Democrats pointed to data showing that 82% of the banks surveyed turned a profit on the $56 billion of CRA-related mortgages they originated last year.
"[T]he basic message is clear: CRA is profitable. It shows a win-win situation with CRA working for communities and for financial institutions," Maryland Sen. Paul Sarbanes, the Senate Banking Committee's top Democrat, said. "We now have substantial confirmation of the continued success and effectiveness of the Community Reinvestment Act."
Senate Banking Chairman Phil Gramm, who has argued that banks should not be forced to make loans that are significantly riskier than normal credits, said relative profitability is the more telling statistic. More than 60% of banks said CRA home loans were less profitable than other lending.
"CRA lending is significantly less profitable than ordinary lending," Sen. Gramm said in a statement. "I am astounded by the data that shows every third dollar lent through these special deals is lent at a loss."

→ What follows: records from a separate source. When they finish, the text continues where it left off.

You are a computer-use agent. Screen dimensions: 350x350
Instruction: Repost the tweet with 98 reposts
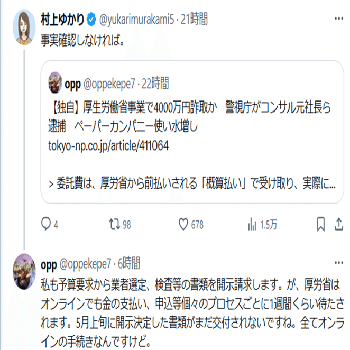(114, 225)
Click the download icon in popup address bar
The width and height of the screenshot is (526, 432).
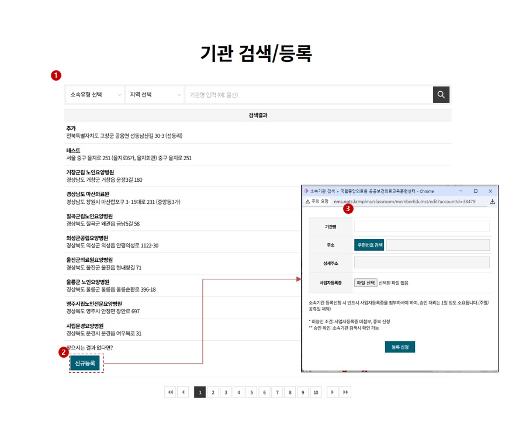pos(492,201)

He highlighted the survey findings that 51% of the banks surveyed - and 88% of the large ones - said that the rates of delinquencies between 30 and 90 days are higher for CRA-related loans.
"The study demonstrates that CRA lending as it is now practiced is credit allocation that generates loans with higher delinquency rates and lower profit profiles than loans generated through normal channels," the Texas Republican said.

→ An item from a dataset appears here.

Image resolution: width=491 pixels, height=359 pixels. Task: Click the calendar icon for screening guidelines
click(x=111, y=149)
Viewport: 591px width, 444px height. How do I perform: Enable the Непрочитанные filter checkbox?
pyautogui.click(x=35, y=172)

However, 53% of those same institutions said CRA loan recipients default as often as other borrowers.
"It's encouraging that the default rate is significantly less than the delinquency rate," Sen. Sarbanes said in an interview. "Those are pretty good figures when you are talking about borrowers who have not had the chance to participate in sharing in our country's economic benefits."
Karen Shaw Petrou, president of the consulting firm ISD/Shaw Inc., said the higher delinquency rates actually support the CRA advocates' argument that banks need government encouragement to make riskier loans to low- and moderate-income communities.
"The findings suggest that CRA is performing as its advocates had hoped," she said. "It may validate CRA advocates' assertion that without CRA, banks might not have been encouraged to look at the business" of lending to nontraditional customers.
"It also validates the banking industry's perception that it was not discriminating" before CRA was enacted in 1977, she said. "It's a tougher business for them, and they needed to figure out how to package the loans and sell them profitably. Like subprime lending, it's quite profitable despite the higher delinquency rates and servicing costs."
The Fed, which was four months late in completing the 140-page report, blamed the delay on banks' inconsistent and incomplete responses that had to be individually validated. The report cited similar reasons in warning that the "quantitative estimates of performance and profitability presented in this report must be viewed with caution."
"Banking institutions generally do not separately track the performance and profitability of CRA-related lending," the report said.
Sen. Gramm vowed to call for a more in-depth report next year.
CRA supporters countered that the data should quell further censure of the act. "If criticism is related to the factual situation, it should quiet the critics," Sen. Sarbanes said.